Stored data:

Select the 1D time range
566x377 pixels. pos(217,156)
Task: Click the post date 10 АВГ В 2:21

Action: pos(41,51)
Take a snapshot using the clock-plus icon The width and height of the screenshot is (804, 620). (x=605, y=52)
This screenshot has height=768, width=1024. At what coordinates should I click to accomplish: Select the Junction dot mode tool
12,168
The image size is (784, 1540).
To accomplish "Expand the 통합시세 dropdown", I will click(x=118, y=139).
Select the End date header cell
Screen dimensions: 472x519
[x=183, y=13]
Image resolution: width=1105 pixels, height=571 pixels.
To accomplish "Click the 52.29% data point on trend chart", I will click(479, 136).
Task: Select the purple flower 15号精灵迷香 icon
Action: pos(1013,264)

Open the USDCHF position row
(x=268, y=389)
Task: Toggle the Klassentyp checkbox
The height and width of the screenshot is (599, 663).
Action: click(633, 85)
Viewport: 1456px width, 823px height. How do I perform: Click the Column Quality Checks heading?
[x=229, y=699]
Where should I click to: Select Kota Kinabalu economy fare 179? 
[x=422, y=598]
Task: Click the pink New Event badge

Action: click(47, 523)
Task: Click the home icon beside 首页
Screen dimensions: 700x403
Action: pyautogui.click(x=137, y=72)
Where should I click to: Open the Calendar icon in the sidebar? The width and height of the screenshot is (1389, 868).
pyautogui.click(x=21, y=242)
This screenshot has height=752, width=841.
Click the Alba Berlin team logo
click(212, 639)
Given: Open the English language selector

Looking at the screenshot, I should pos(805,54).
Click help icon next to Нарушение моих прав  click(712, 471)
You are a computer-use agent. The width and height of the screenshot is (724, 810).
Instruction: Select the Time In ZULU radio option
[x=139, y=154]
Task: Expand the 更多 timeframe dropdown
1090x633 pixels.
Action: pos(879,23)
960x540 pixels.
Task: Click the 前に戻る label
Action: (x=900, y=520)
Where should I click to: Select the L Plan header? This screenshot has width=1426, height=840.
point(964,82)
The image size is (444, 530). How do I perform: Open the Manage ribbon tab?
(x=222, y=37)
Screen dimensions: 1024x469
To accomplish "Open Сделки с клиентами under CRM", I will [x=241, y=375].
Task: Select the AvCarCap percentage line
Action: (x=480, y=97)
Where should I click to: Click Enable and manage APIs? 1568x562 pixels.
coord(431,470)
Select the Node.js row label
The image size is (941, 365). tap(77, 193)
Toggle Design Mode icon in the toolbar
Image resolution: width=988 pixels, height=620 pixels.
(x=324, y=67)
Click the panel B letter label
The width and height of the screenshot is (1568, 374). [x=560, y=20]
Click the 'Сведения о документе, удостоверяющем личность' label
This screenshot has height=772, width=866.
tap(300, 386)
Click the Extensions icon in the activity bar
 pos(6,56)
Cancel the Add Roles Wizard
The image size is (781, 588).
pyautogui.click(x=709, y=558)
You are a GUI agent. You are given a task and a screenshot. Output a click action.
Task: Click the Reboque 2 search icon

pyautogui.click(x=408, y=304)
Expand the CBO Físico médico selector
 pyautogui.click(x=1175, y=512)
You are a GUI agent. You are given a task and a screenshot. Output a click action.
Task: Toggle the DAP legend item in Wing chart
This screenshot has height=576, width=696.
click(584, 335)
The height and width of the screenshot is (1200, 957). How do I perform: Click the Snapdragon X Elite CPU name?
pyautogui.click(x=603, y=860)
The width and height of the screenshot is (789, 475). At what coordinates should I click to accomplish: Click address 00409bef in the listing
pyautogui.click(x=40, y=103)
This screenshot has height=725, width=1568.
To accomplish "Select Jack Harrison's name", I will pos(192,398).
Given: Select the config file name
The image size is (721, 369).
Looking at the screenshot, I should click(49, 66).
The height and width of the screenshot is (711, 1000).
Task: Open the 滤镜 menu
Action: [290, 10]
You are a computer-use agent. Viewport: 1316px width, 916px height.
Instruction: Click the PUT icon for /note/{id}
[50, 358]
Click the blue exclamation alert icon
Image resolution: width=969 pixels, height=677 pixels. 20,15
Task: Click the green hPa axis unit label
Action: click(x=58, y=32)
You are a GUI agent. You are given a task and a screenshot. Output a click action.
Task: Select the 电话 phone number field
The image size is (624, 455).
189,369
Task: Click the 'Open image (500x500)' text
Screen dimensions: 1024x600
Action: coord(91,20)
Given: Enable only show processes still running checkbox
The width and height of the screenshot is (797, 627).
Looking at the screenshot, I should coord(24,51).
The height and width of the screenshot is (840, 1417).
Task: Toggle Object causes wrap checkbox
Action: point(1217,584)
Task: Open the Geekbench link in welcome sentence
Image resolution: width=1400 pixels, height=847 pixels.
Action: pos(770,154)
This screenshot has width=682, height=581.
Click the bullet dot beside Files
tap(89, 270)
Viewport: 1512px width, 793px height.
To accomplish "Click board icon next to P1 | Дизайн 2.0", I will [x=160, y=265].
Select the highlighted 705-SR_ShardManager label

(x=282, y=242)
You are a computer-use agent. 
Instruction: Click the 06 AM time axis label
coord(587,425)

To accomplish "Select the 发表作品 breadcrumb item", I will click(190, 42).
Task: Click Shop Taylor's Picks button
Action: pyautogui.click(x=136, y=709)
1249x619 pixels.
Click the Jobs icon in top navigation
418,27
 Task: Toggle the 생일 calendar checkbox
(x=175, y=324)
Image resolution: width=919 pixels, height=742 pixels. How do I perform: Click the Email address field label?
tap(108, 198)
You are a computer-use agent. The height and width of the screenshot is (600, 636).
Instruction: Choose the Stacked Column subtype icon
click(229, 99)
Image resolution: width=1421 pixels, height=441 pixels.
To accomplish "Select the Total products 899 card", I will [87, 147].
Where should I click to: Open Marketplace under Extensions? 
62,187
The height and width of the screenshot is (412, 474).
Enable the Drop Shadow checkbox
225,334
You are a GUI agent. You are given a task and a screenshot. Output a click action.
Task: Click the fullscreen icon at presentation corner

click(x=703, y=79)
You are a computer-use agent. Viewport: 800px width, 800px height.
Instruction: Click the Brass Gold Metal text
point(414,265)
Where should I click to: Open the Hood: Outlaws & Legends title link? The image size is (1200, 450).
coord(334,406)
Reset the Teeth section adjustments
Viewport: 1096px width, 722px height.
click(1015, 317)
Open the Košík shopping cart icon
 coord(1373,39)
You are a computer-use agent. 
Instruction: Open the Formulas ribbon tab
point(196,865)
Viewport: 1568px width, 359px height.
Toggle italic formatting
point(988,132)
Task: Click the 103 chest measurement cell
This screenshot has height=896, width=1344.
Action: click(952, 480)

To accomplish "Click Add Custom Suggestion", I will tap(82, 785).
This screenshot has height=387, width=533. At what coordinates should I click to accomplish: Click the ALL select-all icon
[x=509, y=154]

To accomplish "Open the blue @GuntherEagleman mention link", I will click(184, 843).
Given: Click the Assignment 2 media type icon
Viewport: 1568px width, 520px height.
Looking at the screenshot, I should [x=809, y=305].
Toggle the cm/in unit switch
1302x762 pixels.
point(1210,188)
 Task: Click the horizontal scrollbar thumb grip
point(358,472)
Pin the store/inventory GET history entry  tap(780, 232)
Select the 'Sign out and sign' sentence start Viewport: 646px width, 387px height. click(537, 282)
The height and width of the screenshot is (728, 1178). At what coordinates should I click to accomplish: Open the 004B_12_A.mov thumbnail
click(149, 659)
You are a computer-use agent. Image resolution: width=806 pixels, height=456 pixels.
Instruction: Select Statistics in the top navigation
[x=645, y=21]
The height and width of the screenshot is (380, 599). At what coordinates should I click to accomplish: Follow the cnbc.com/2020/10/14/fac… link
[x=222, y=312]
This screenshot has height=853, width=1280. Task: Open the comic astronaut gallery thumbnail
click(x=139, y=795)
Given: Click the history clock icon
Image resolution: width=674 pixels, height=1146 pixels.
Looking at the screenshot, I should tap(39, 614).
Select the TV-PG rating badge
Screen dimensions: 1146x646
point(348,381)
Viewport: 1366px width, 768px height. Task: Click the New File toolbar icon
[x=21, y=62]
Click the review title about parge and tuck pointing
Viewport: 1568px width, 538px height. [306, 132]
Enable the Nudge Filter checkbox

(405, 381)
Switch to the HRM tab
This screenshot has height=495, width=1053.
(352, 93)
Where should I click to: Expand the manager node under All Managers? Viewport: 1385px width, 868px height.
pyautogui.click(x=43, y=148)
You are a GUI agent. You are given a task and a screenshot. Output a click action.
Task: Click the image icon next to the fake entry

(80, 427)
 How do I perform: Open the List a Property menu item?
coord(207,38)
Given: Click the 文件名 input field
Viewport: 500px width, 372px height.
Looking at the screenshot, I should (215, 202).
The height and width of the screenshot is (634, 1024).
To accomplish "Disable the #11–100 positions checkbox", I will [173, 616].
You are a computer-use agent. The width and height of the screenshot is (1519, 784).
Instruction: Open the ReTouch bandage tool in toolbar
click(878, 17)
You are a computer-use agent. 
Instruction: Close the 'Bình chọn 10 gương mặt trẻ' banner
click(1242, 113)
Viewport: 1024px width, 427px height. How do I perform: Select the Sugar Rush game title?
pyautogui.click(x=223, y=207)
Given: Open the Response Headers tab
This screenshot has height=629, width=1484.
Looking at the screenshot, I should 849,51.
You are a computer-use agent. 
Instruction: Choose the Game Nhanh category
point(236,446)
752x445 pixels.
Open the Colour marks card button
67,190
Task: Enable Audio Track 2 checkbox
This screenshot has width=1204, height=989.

## [Work request]
Your answer should consist solely of the lines above from the line with "Viewport: 1456px width, 823px" to the line with "This screenshot has height=752, width=841.", both included, reproduced exactly.

## [Exercise solution]
Viewport: 1456px width, 823px height. How do I perform: Click the Column Quality Checks heading?
[x=229, y=699]
Where should I click to: Select Kota Kinabalu economy fare 179? 
[x=422, y=598]
Task: Click the pink New Event badge

Action: click(47, 523)
Task: Click the home icon beside 首页
Screen dimensions: 700x403
Action: pyautogui.click(x=137, y=72)
Where should I click to: Open the Calendar icon in the sidebar? The width and height of the screenshot is (1389, 868).
pyautogui.click(x=21, y=242)
This screenshot has height=752, width=841.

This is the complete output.